Le général est ainsi revenu sur des affirmations qu'il avait faites la veille devant un comité parlementaire et dans une déclaration publique en mai 2007, selon lesquelles le prisonnier en question n'avait pas été transféré par les Canadiens.La déclaration a aussi ébranlé la version du gouvernement Harper, qui affirme la même chose que le général depuis plusieurs jours et qui martèle depuis le mois dernier qu'il n'existe aucune preuve que des détenus transférés aux autorités afghanes par le Canada ont été maltraités ou torturés.

«On n'a jamais réussi à prouver une seule allégation de mauvais traitements infligés à un prisonnier, taliban ou autre, transféré par les Forces canadiennes. Voilà les faits», a déclaré le ministre MacKay le 2 décembre dernier.

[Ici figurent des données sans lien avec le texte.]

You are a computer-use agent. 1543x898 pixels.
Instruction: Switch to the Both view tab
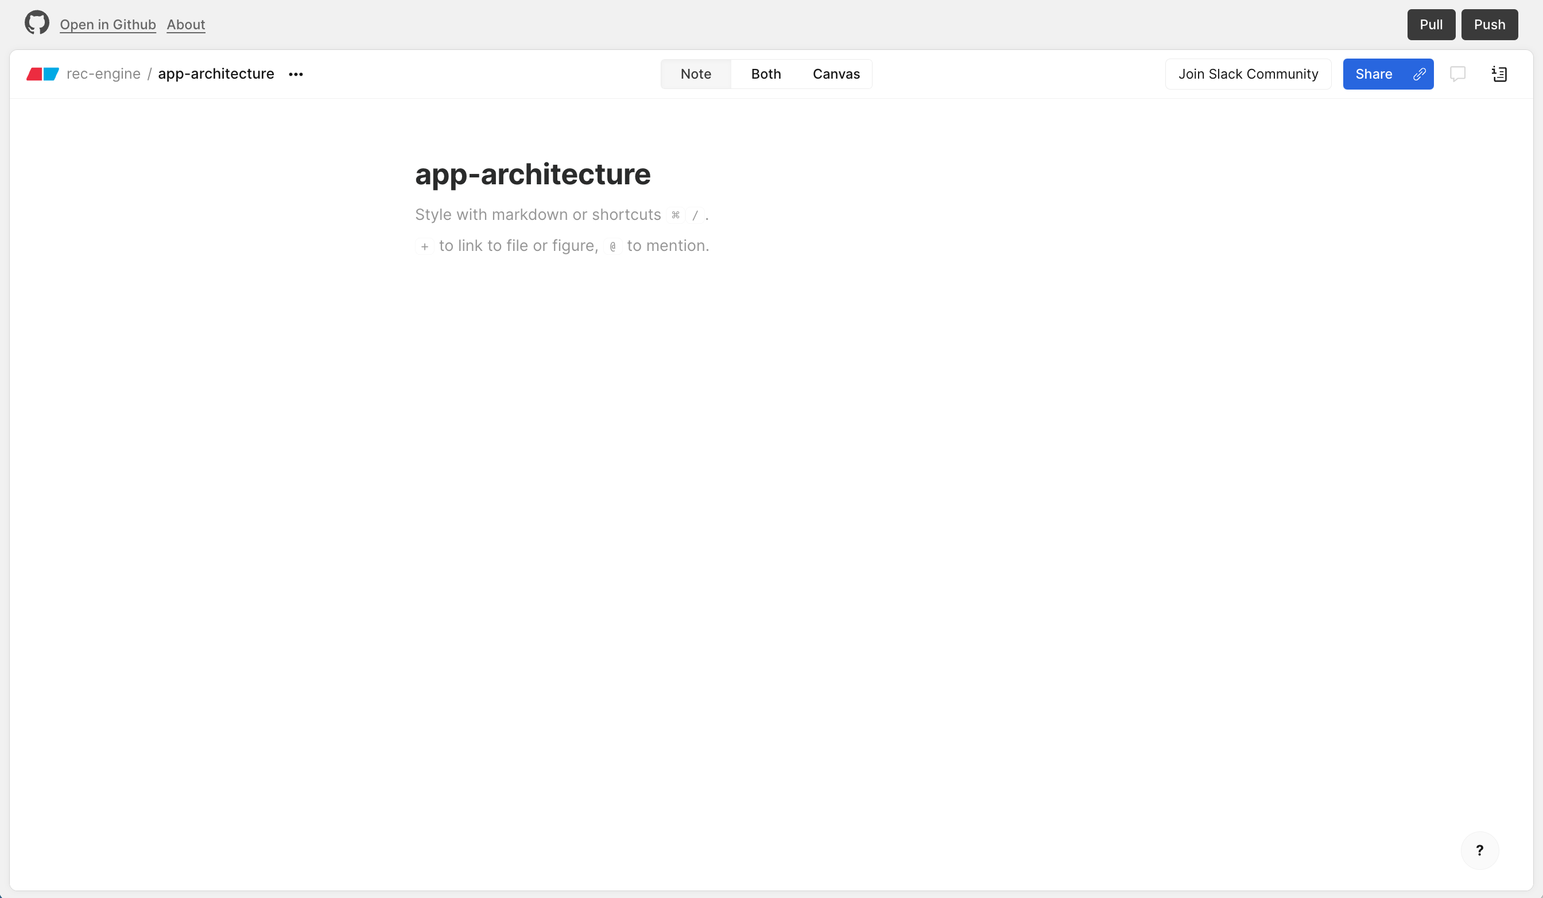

Or, sur la foi d'un rapport dont il a juré n'avoir pris connaissance que mercredi matin, le général Natynczyk a admis qu'il avait fait fausse route. «Un individu qui était sous l'autorité des Forces canadiennes et dont la police afghane a assuré la garde a été victime de mauvais traitements», a-t-il reconnu.

Dans le rapport en question, un militaire canadien relate comment, le 14 juin 2006, lui et son équipe ont appréhendé un automobiliste, «selon toute probabilité un taliban» et comment ils l'ont remis à la police afghane.

«Nous avons photographié l'individu avant de le transférer pour nous assurer que, si la police nationale afghane l'agressait, comme c'est arrivé dans le passé, nous aurions des preuves visuelles de sa condition», peut-on lire dans le rapport, rédigé en anglais.

Dans ses notes reproduites dans le Globe and Mail lundi, un soldat a raconté que, quelques jours plus tard, les militaires canadiens l'ont secouru alors que, menotté, il était entouré de cinq ou six policiers afghans qui le battaient avec des souliers ou des bottes, tandis que du sang coulait sur son visage.

Le général a déclaré qu'il ne pouvait pour l'instant dire si, lors de cet incident, le Canada avait contrevenu à ses obligations internationales contre la torture. Il a aussi été incapable d'expliquer pourquoi il n'avait été informé de l'existence de ce rapport que mercredi, soit trois ans après les événements.

«C'est pourquoi je pense qu'une enquête vaudrait la peine, pour déterminer ce que nous savions, ce que les soldats savaient sur le terrain, au moment de transférer cet individu», a-t-il déclaré. Il a toutefois précisé que la décision de tenir une enquête publique revenait au gouvernement.